Petitioner contends that no part of the corpus of decedent’s trust is includible in her gross estate (a) as a transfer in contemplation of death; (b) by reason of her retention of an interest in income for her lifetime; (c) by reason of the existence of a possibility of reverter by operation of law; or (d) as property in which decedent had an interest at the time of her death.

Two recent decisions of the Supreme Court, Commissioner v. Church, 335 U. S. 632, and Spiegel v. Commissioner, 335 U. S. 701, decided January 17, 1949, support respondent’s contention that the instant transfer in trust was one intended to take effect in possession or enjoyment at or after decedent’s death. We shall pass the other contentions advanced by the parties. The Church case held that a trust agreement that reserved a life income to the settlor was intended to take effect in possession and enjoyment at the settlor’s death, and the value of the trust property should be included in the settlor’s gross estate. The Spiegel case held that where a settlor has conveyed away less than all of his property ownership and attributes, present or prospective, section 811 (c) requires the value of the property transferred in trust to.be included in the settlor’s gross estate.

In the Spiegel case the Supreme Court pointed out that its discussion of the “possession or enjoyment” provision of section 811 (c) in the Chur eh case:

* * * demonstrates that the taxability of a trust corpus under this provision of section 811 (c) does not hinge on a settlor’s motives, but depends on the nature and operative effect of the trust transfer.
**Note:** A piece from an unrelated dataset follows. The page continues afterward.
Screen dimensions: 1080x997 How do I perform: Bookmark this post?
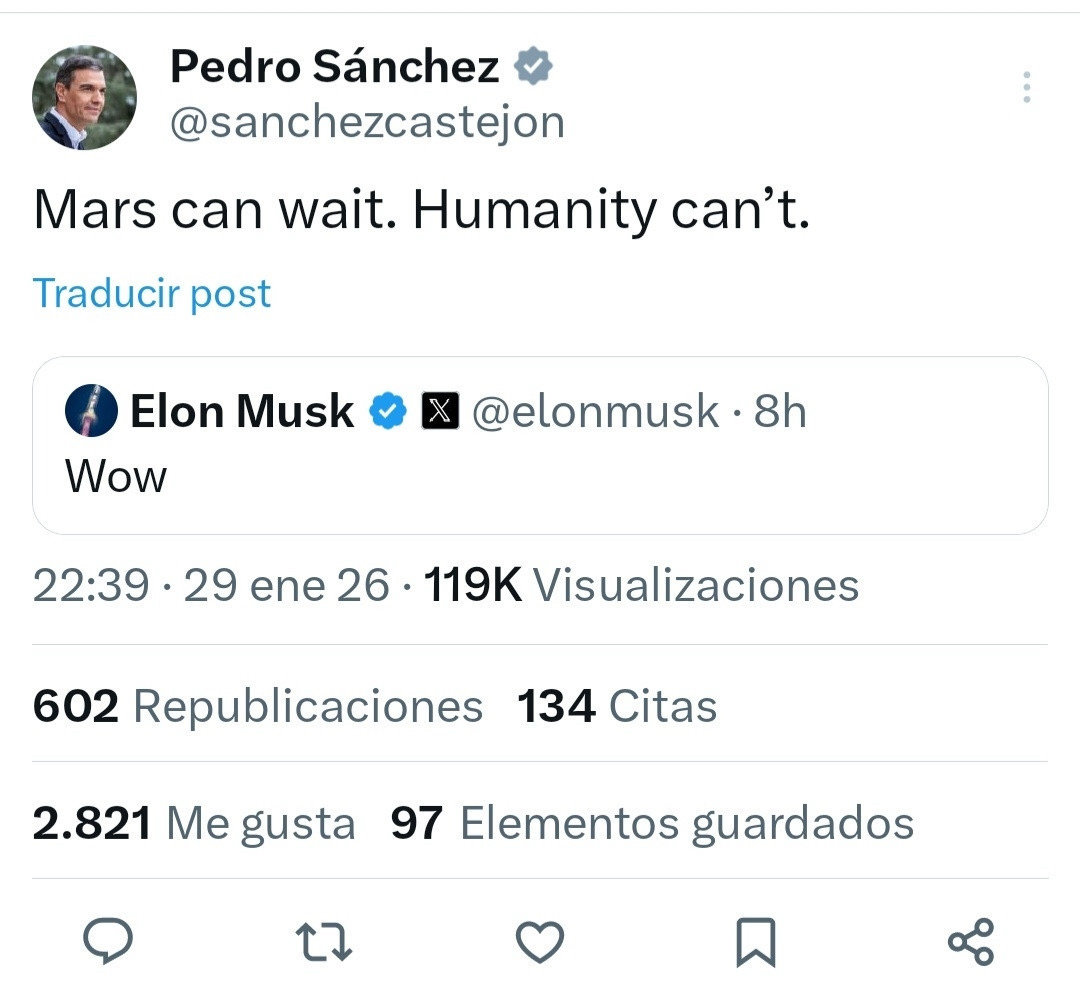[755, 942]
In the Church case we stated that a trust transaction cannot be held to alienate all of a settlor’s “possession or enjoyment” under section 811 (c) unléss it effects “a bona fide transfer in which the settlor, absolutely, unequivocally, irrevocably, and without possible reservations, parts with all of his title and all of his possession and all of his enjoyment of the transferred property. After such a transfer has been made, the settlor must be left with no present legal title in the property, no possible reversionary interest in that title, and no right to possess or to enjoy the property then or thereafter. In other words such a transfer must be immediate and out and out, and must be unaffected by whether the grantor lives or dies.” We add to that statement, if it can be conceived of as an addition, that it is immaterial whether such a present or future interest, absolute or contingent, remains in the grantor because he deliberately reserves it or because, without considering the consequences, he conveys away less than, all of his property ownership and attributes, present or prospective. In either event the settlor has not parted with all of his presently existing or future contingent interests in the property transferred. * * *

In this case the decedent reserved a life interest in the trust income, which means that section 811 (c), as interpreted by the Church case, requires the inclusion of the trust corpus in her gross estate. Admittedly there is a remote possibility of a reverter in this case. Such a possibility of reverter brings into play the principle announced in the Spiegel case. Upon the authority of these two cases, we hold that section 811 (c) requires the inclusion of the value of the trust corpus in the decedent’s gross estate.

After the Church and Spiegel decisions were promulgated, petitioner filed a motion for further hearing. This motion was set down for argument on March 16,1949, at which time counsel for and against the motion were heard. After carefully weighing and considering their arguments, it is our opinion that no useful purpose will be served by further delaying our decision on the issue presented. Accordingly, petitioner’s motion for further hearing is denied.

In redetermining decedent’s estate tax liability, consideration will be given to the increased deficiency requested by the respondent.

Decision will be entered under Rule 50.